Monday, November 29, 2021

How to make hominy


[First published 10 September 2010. Updated 29 November 2021]

What is hominy? Properly prepared, it is nixtamalised (alkali-treated), cooked dry corn (usually dent, but also flint/field corn) whose skins and germ have been removed. Its texture is luscious and its scent is rich and honey-like. 

Hominy is an essential part of pozole, a stew whose Aztec origins may have required as an ingredient chopped-up sacrificial warriors. Now, pork has to suffice. 

And for a vegan version I'd use roasted squash, added very late so it doesn't become too soft.

This hominy-step is Part One of the first pozole I ever made, using the artist Christina Kelly's native Northeastern shortnose white corn, raised in Prospect Park in 2009.

The hunt for kal/pickling lime/lye (calcium hydroxide) - specified in all hominy recipes by cooks who never tell you where they purchased their kal - ended with my decision to try an alternative: baking soda. The chemicals loosen the husks and the hard germs of the dried corn, make more nutrients available, and allow it to 'bloom' as it becomes soft. The traditional lye would be made from wood ash.

Luckily, baking soda works well. Still, it's a commitment, in terms of process.


On with the show. This method is a hybrid of several I found online and in books, and evolved with subsequent practise. It yields tender yet firm hominy, whose flavor is wonderful. Begin two days before you intend cooking the pozole. There are two long soaking periods.

2 cups dry flint corn (yields about five cups, cooked)
8 cups of water
3 Tablespoons baking soda (sodium bicarbonate)

First Two Soaks:

In a large pot combine corn and water.

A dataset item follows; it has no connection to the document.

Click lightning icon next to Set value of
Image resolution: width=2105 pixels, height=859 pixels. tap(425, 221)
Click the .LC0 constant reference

Bring to a boil, and add the baking soda. 

At this point white corn turns miraculously yellow.

Keep at a gentle simmer for one hour. Then let the corn stand in the water until cool. By now the kernels will have plumped up and the coverings of the germs (at the narrow tip of each kernel) will be dark. Pour the water off, and fill the pot again with cool water and rinse, stirring with your hands. Rub handfuls of corn against one another to loosen any skins. Pour the water off. 

Cover the corn with water again and let it stand for 12 hours or overnight. Drain.

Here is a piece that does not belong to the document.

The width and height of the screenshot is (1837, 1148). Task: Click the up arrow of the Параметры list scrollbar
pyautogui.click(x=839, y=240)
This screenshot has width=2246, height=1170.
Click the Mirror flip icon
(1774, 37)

Now you're going to remove the dark covering that protects each germ. 


With your thumbnail, pinch off this little black sheath at the tip of each kernel. It covers the germ, which is like a tiny backbone in the kernel. 

Third Soak:

When you have removed all these sheaths, soak the corn for another 12 hours, then drain. (You can try and skip this last soak, and wiggle out the germ at the same time as the sheath-removal, but it's much looser and easier to remove once the sheath is off and the corn is re-soaked.)


The germs swell up after that last soak. They feel harder than the rest of the kernel. True hominy does away with this kernel, hence the effort.


Wiggle out the germ. You will now have a groove in the middle of each kernel, where the germ was. 

After this painstaking process, rinse the kernels thoroughly.

Your corn is ready to cook! Fill a pot with water again, add the prepared corn, and bring to a simmer. Cook gently for about forty minutes, until the kernels are just fork-tender.


You have made hominy.


This lovely stuff can be served as a side dish to practically anything, or eaten with maple syrup and milk. Or you know, next step pozole.

Would I do this often?

Hell, no.

But the real deal tastes and feels so much better than the canned versions. It also says something about how and why we cook, and what we bother to feed ourselves, and who lived here before most of us did.